AWS Open Source Blog

What Amazon gets by giving back to Apache Lucene

Lucene in action Amazon search screenshot.

 

At pretty much any scale, search is hard. It becomes dramatically harder, however, when searching at Amazon scale: think billions of products, complicated by millions of sellers constantly changing those products on a daily basis, with hundreds of millions of customers searching through that inventory at all hours. Although Amazon has powered its product search for years with a homegrown C++ search engine, today when you search for a new book or dishwasher on Amazon (or when you ask Alexa to search for you), you’re tapping the power of Apache Lucene (“Lucene”), an open source full-text search engine.

To get a deeper appreciation for Amazon’s embrace of Lucene, I caught up with Mike McCandless, a 12-year veteran of the Lucene community. McCandless, who joined Amazon in 2017, says that “the incredible challenge” of configuring Apache Lucene to run at Amazon scale was “too hard to resist”…

…so long as he could continue to contribute changes upstream, back to the open source Lucene project.

Why Apache Lucene?

In a Berlin Buzzwords 2019 talk, McCandless (and Amazon search colleague Mike Sokolov) walked through the reasons that Amazon, after years of success with a homegrown search engine, elected to embrace Lucene.

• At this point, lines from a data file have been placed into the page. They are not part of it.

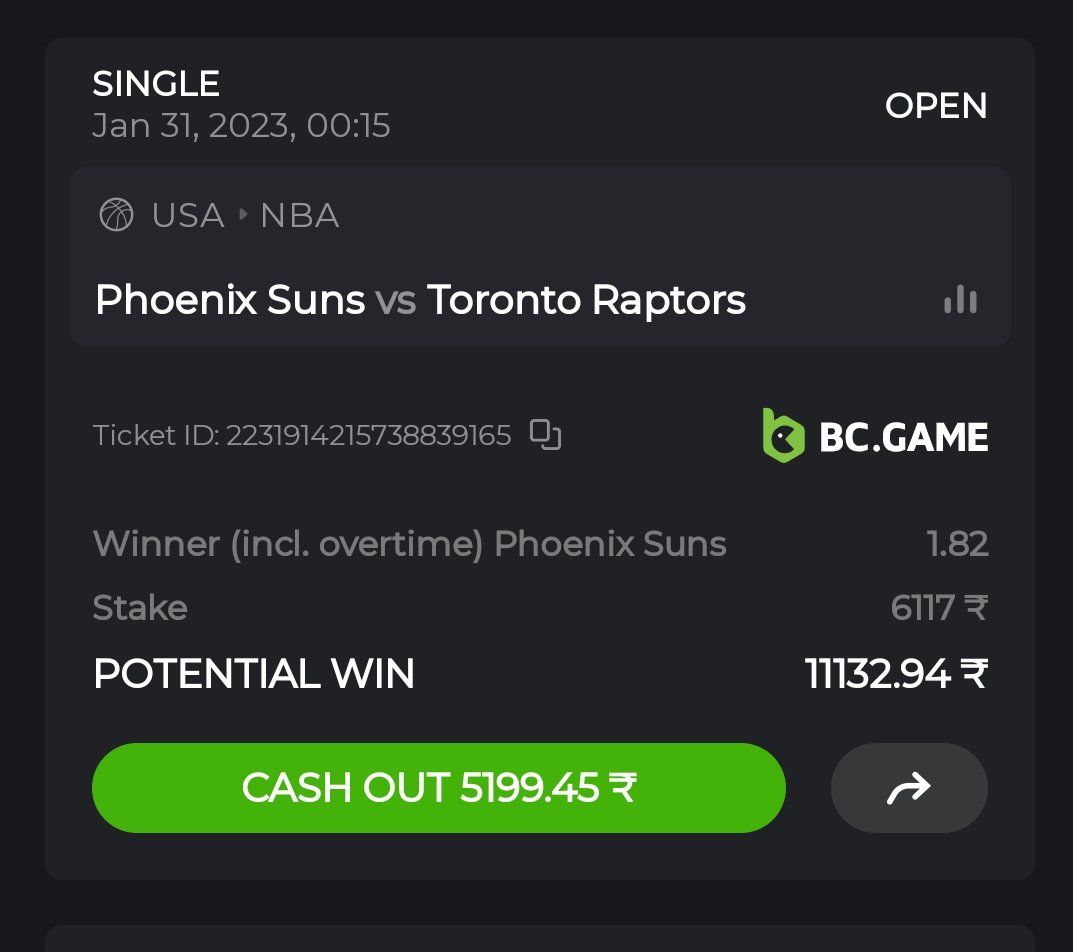Select the Phoenix Suns team name
The image size is (1073, 952).
click(x=230, y=300)
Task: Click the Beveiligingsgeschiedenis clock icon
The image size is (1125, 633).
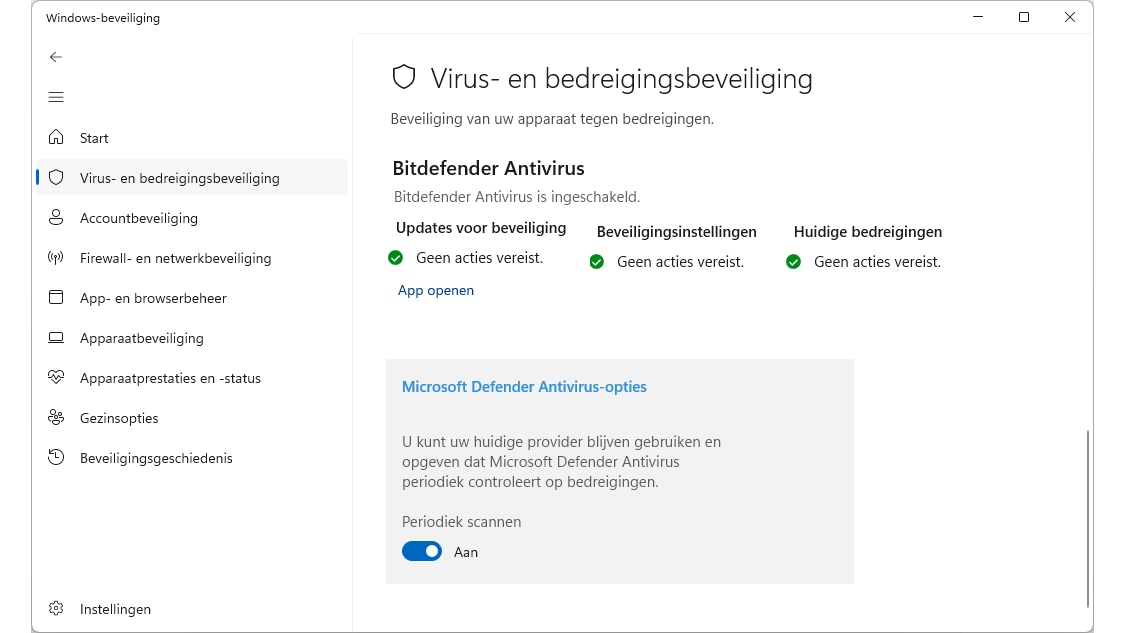Action: [x=56, y=458]
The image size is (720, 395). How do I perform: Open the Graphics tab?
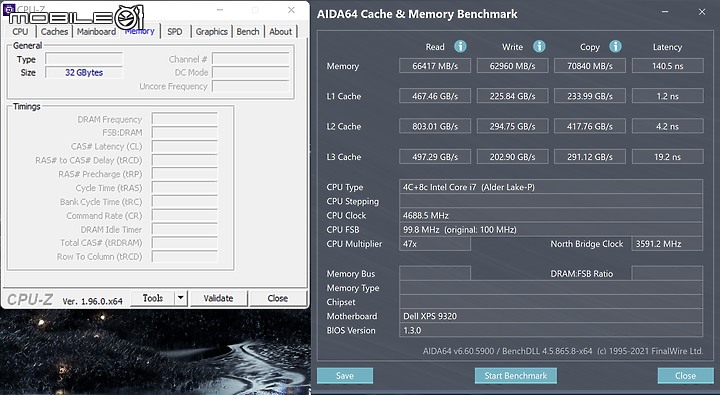[212, 32]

In a follow-up discussion with me, McCandless stressed that the decision wasn’t trivial given our “very large, high-velocity catalog with exceptionally strong latency requirements and extremely peaky query rates.” Against such stringent demands, the product search team was unsure whether Lucene could keep up.

And yet it was worth an evaluation. Why?

First off, McCandless said, Lucene has attracted a massive community of passionate people who are constantly iterating on the technology. Second, while we might have worried about whether Lucene could meet our functionality and performance requirements, it’s not as if we’d be alone in using it at serious scale. Lucene “isn’t a toy,” McCandless declared, “It’s used in practice all over the place by companies like Twitter, Uber, LinkedIn, and Tinder.” Many other teams at Amazon have used Lucene for years across a variety of applications, though not previously for product search.

Ultimately, it’s that community of sophisticated users that makes Lucene hum, and which made it such an attractive option for Amazon’s product search team. Compared to Amazon’s internal product search service, McCandless argued, “Lucene has more features, is moving faster, has lots of developers working on it, offers a much bigger talent pool of experienced search developers, and more.”

All of which, while true, doesn’t necessarily explain why Amazon contributes to upstream Lucene.

Getting more by giving more

In pushing Lucene to its limits, Amazon developers uncovered “rough edges,” bugs, and other issues, according to McCandless. While the Apache License (Version 2.0) allows developers to modify the code without contributing changes back to the upstream community, Amazon chooses to actively contribute back to Lucene and other projects. Indeed, over time Amazon developers have steadily increased our participation in open source projects as a way to better serve customers, even in strategic areas like search that could yield competitive differentiation.

There are a few reasons for doing so.

First, as McCandless says, “The community is a fabulous resource: they suggest changes, and make the source code better.” By working with the Lucene community, we are better able to help our customers find the products they want, faster.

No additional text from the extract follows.